Similarly, the highly publicized initiative taken by the six Intergovernmental Agencies (ITC, IMF, UNCTAD, UNDP, World Bank and WTO) in 1997, called the “integrated Framework”, (IF) is in tatters.   The agencies recognize this themselves. And now they have voted to raise a princely sum of some $20 million over three years (i.e. $6m per year) to create an Integrated Framework Trust Fund (IFTF) for the LDCs.   And this at a time when Japan spent $800 million just to hold a meeting of the G7/8 in Okinawa. This is a telltale sign that the industrialized countries have neither the will nor the intention to do anything really serious about the LDCs.  Obviously, they have many more important matters to take care of.  One must marvel at their courage (for there is no better word) to try to get away with the promise of a mere $20 million in three years, when $20 billion would still not have been enough. 

The message should be taken seriously by the LDCs.  They must not depend on the rich countries to bale them out either with money or with markets, or with technology transfers.  These things are not going to happen.  The next ten years will be the same as the last ten, and the previous ten.

So what should the LDCs be doing?  At the end of the day, it is a question of resources. The LDCs lack them, or they believe they lack them.  The truth of the matter is that many of them are quite rich in resources.  The Democratic Republic of the Congo and Angola (both LDCs) are cases in point.  But even a small country like Uganda is not poor in resources.   A combination of manipulation of these countries from outside (as in the case of the Congo during the cold war), internal civil wars, structural deficiencies in their economies (whereby, in general, “they produce what they do not consume, and consume what they do not produce”) have all interacted to make LDCs the basket cases they are.
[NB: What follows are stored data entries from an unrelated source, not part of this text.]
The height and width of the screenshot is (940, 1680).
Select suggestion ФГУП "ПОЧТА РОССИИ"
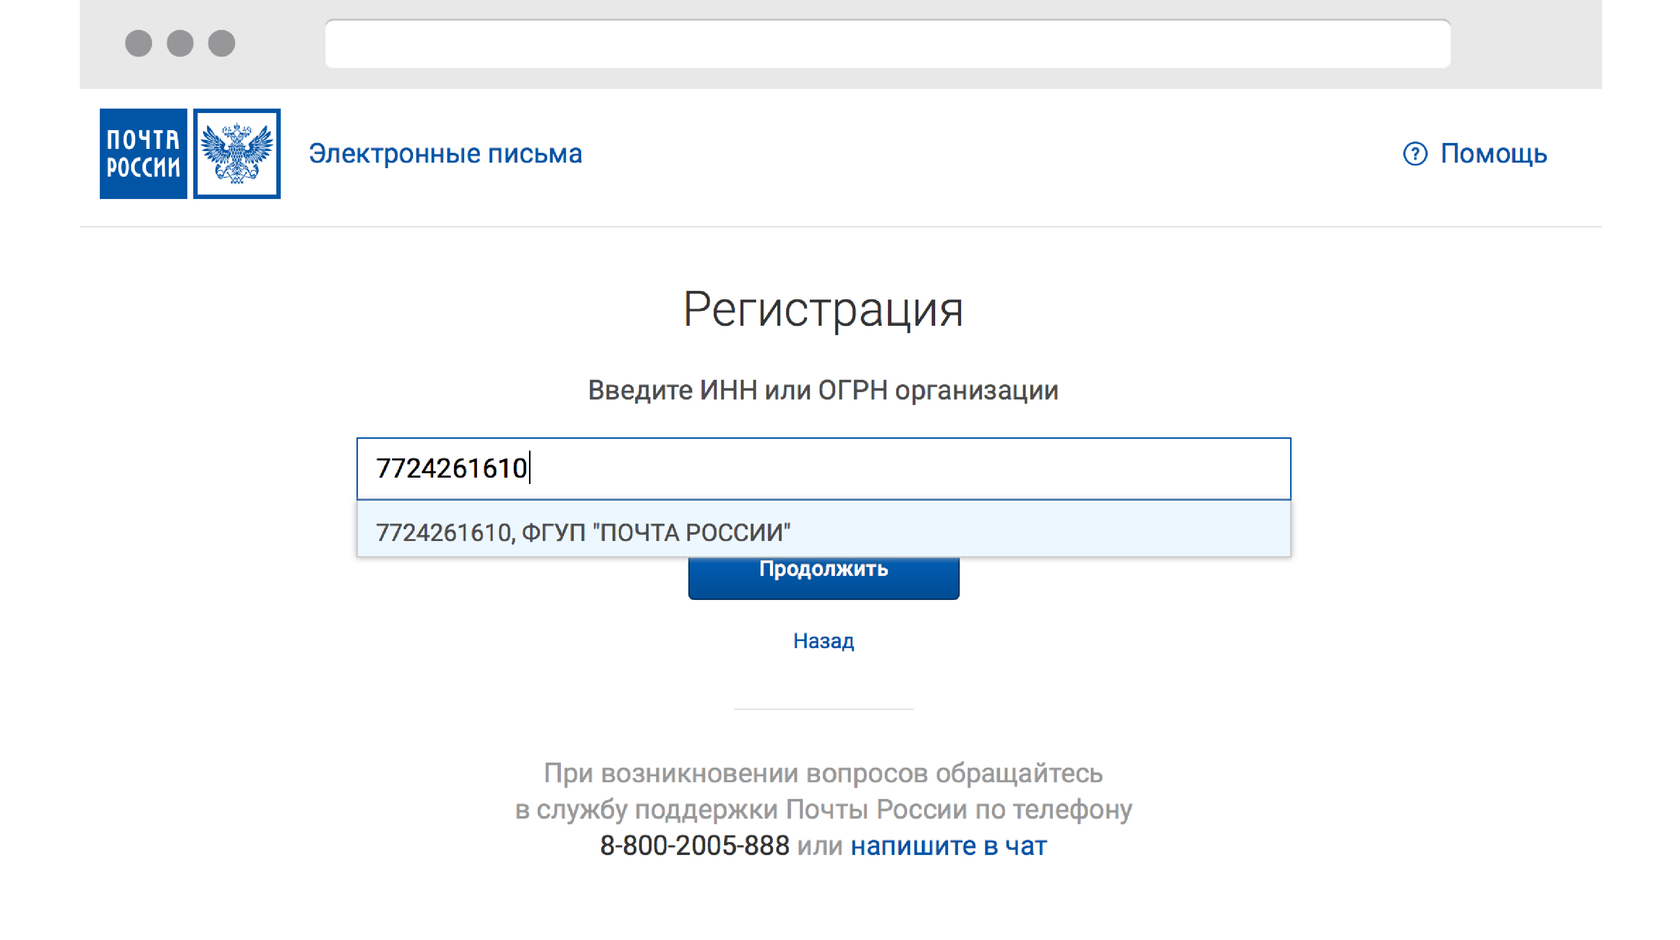(x=583, y=532)
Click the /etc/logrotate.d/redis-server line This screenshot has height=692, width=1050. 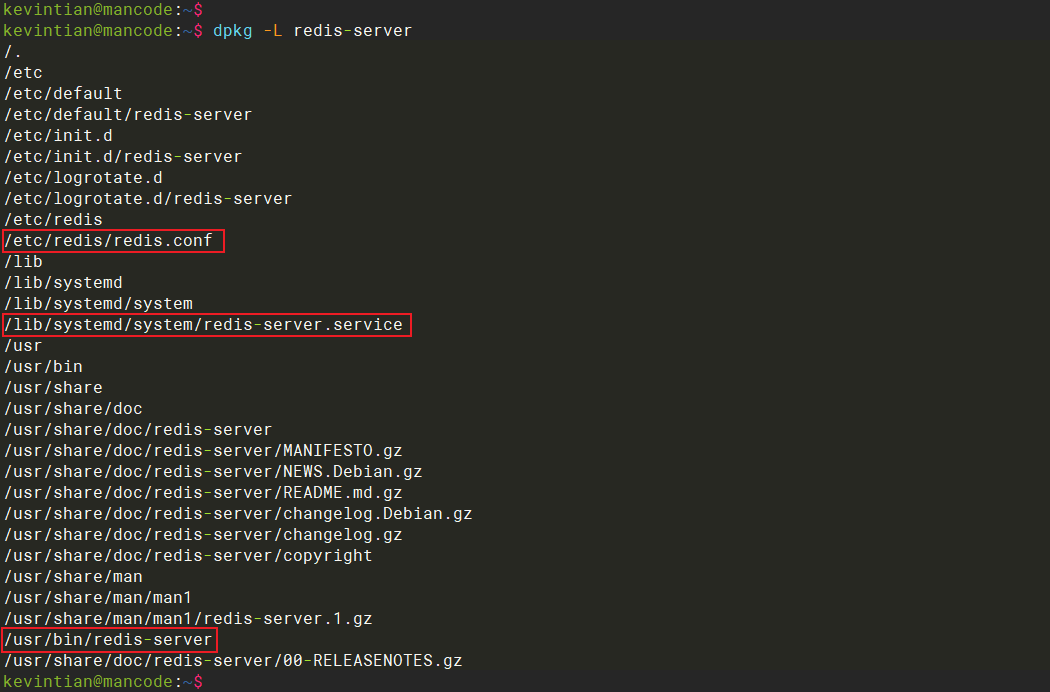click(x=148, y=199)
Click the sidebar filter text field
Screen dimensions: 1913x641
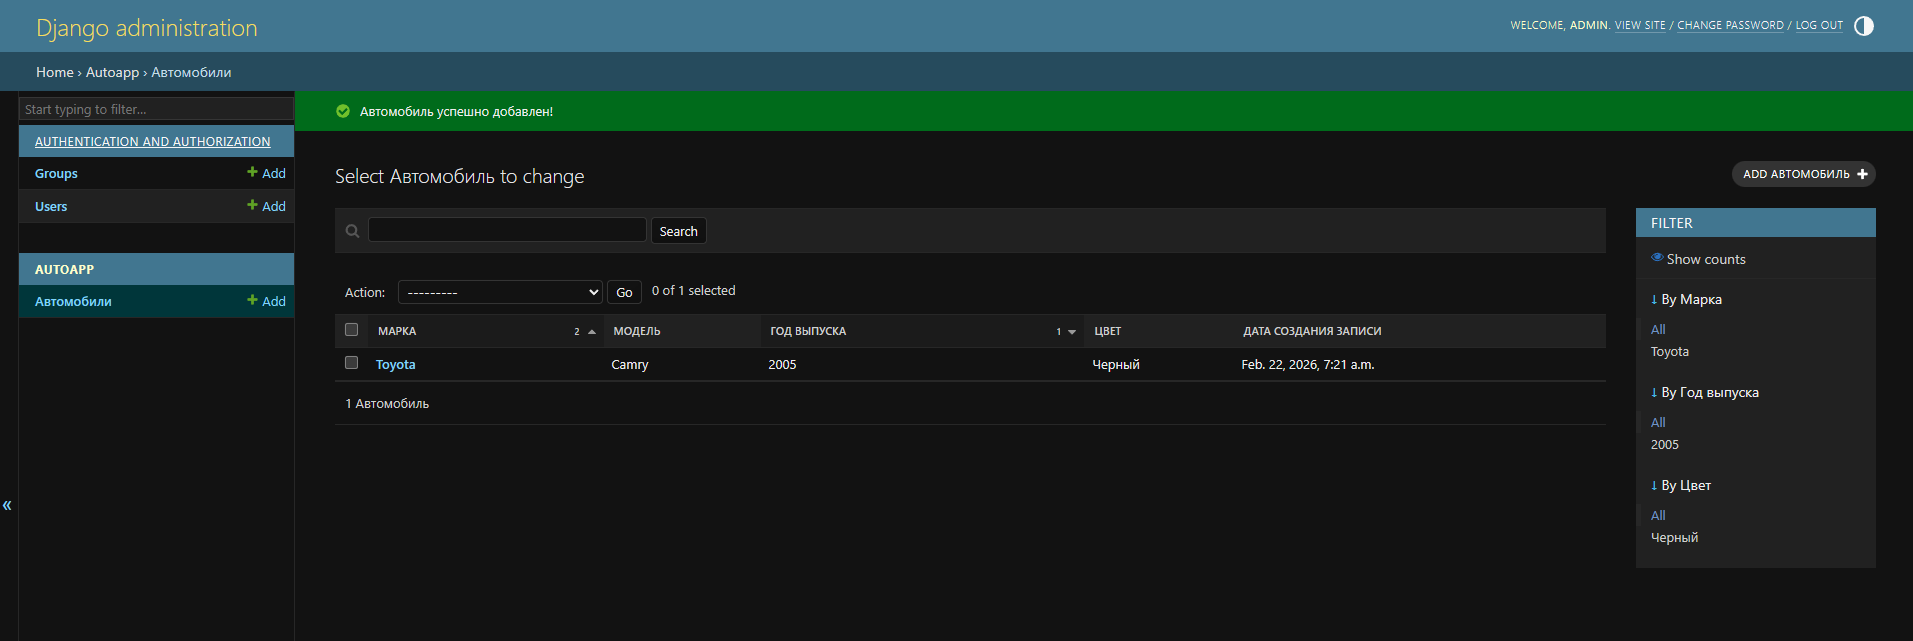[156, 109]
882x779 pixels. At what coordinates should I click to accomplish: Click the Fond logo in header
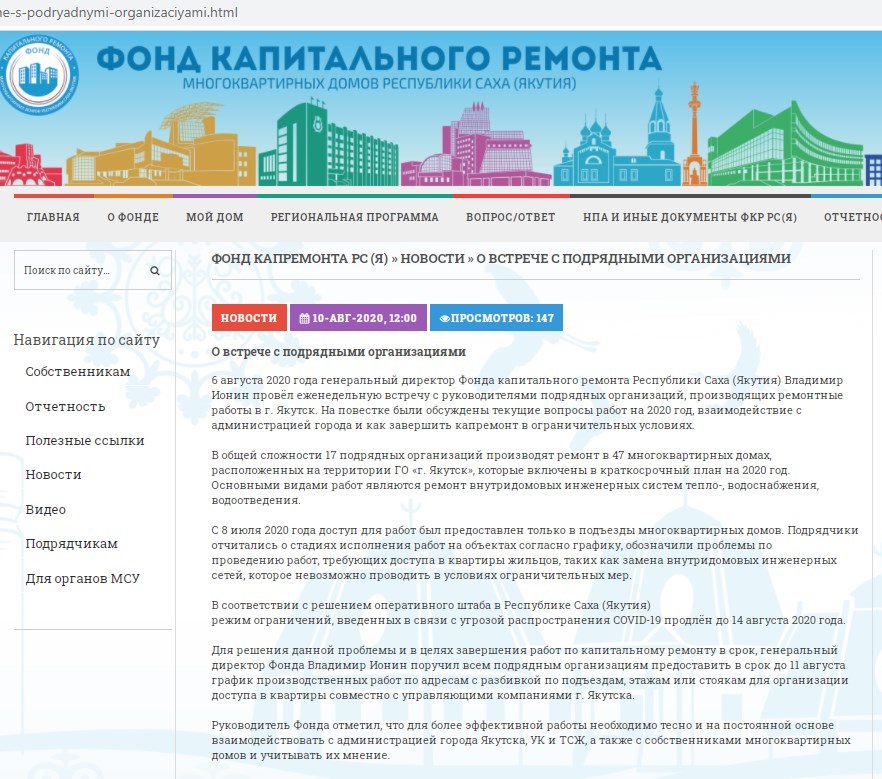38,74
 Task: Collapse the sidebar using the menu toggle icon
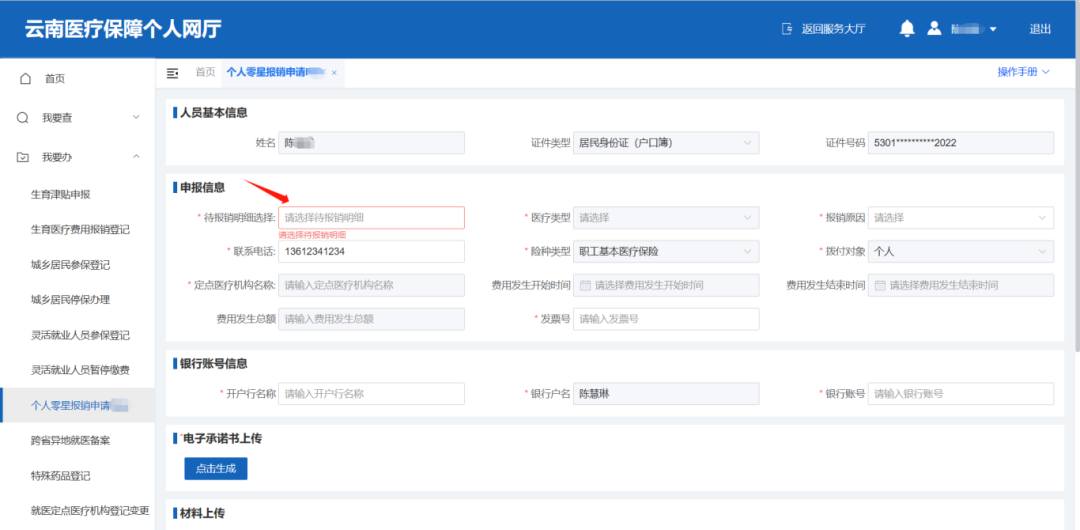(172, 73)
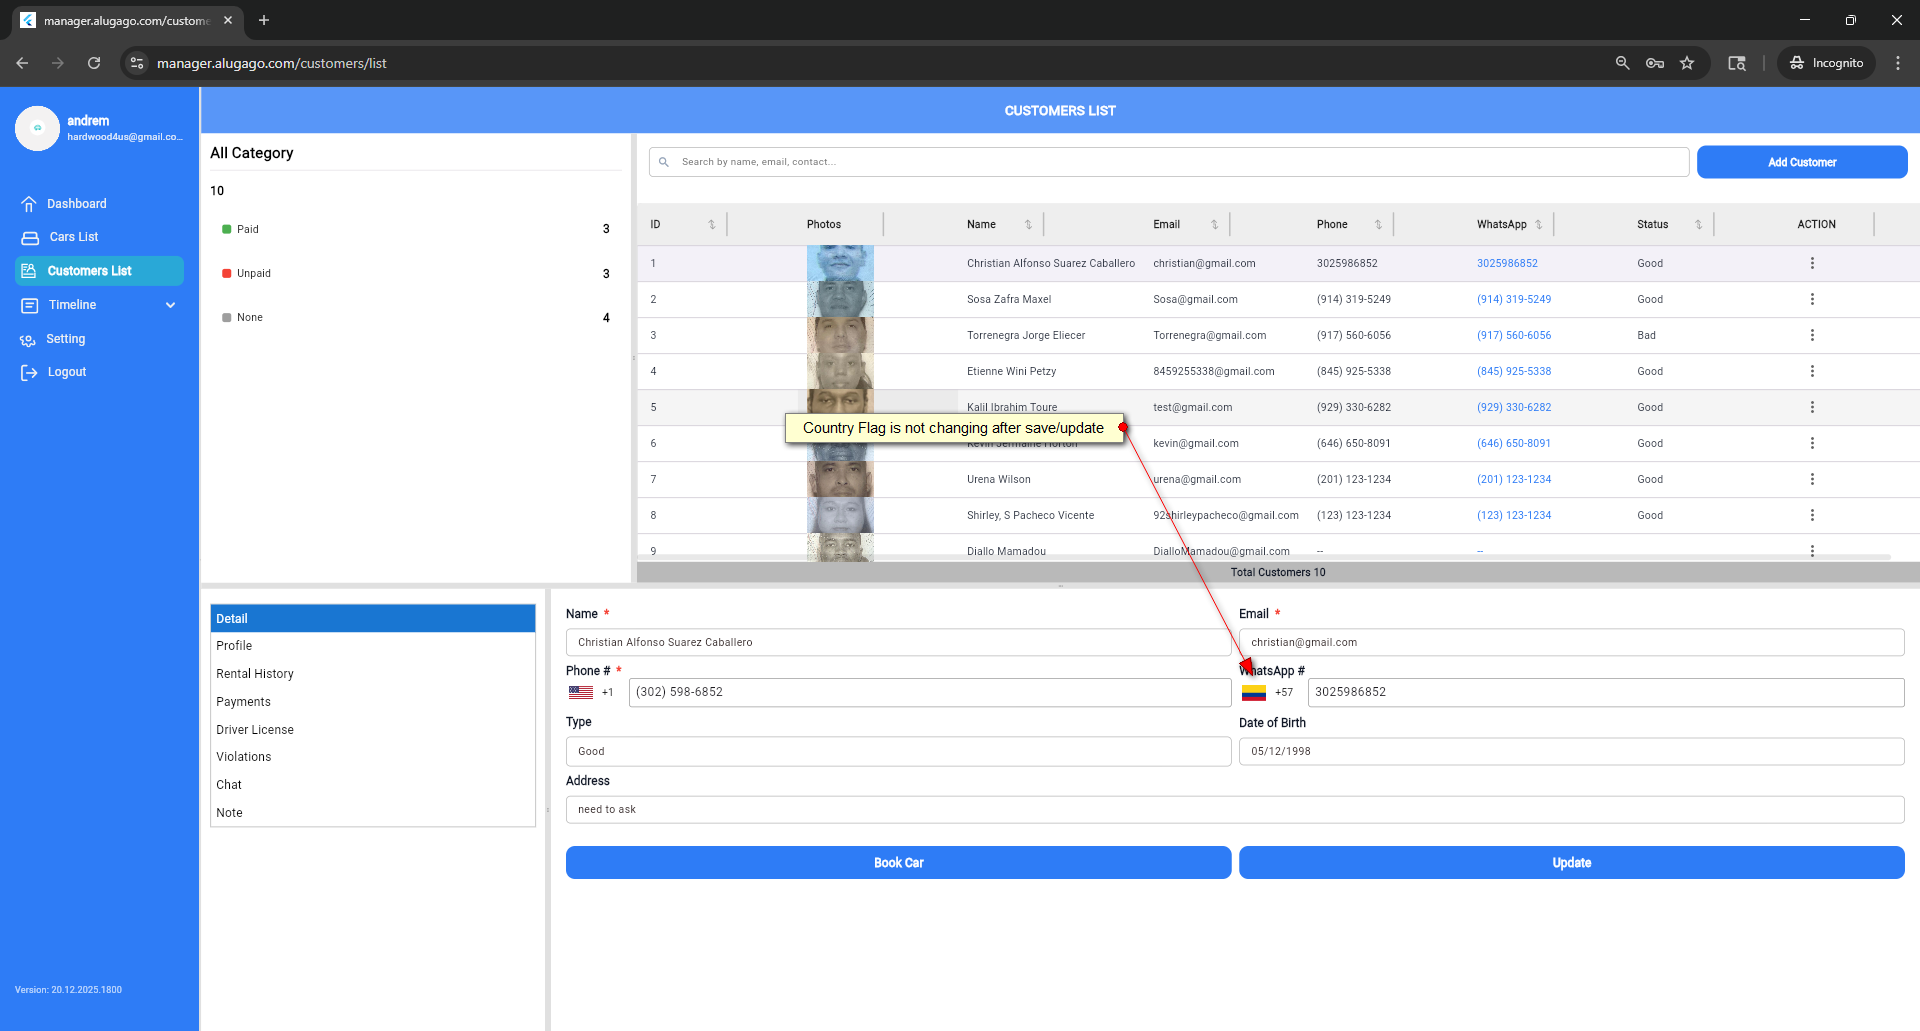Click the Logout icon in sidebar

(29, 373)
But they need not be basket cases.  They need not be perpetual objects of charity and good will of the rich, both of which are scarce commodities.  If it is a matter of resources, then they must look for these within themselves.  The Intergovernmental Preparatory Committee for the Third UN Conference that met in Addis Ababa at an Expert-Level for English-Speaking African LDCs highlighted the fact that much of the resources of Africa are flown out of the continent because of “leakages”.  Clearly, they must stop these “leakages”.  Capital flight alone amounted, according to the background paper presented at the meeting, to an estimated figure of $225 billion for the period 1980-1992.   Even if this is an exaggeration, it is a telling figure.  The Report of the Experts Meeting did not define “capital flight”, but if this includes the billions that the mining and oil transnationals have been able to take out of the DRC and Angola over the years, then the amount could well go beyond $225 billion. 

When everything is said and done, and if truth be told, then there is a net outflow of capital from African LDCs to the rich North rather than an inflow.  The African LDCs should refuse to accept the $20m largess that the Inter-agencies have promised to them for the next three years.  It is an insult.  African LDCs should from now on focus on closing the “leakages” that impoverish them. They should mend their own homes so that they can resolve internal conflicts with peaceful means. And they should reorientate their economic structures so that, first and foremost, they produce what they consume.  That is the only sure way that they can regain their dignity, and be counted as proper subjects of the international community.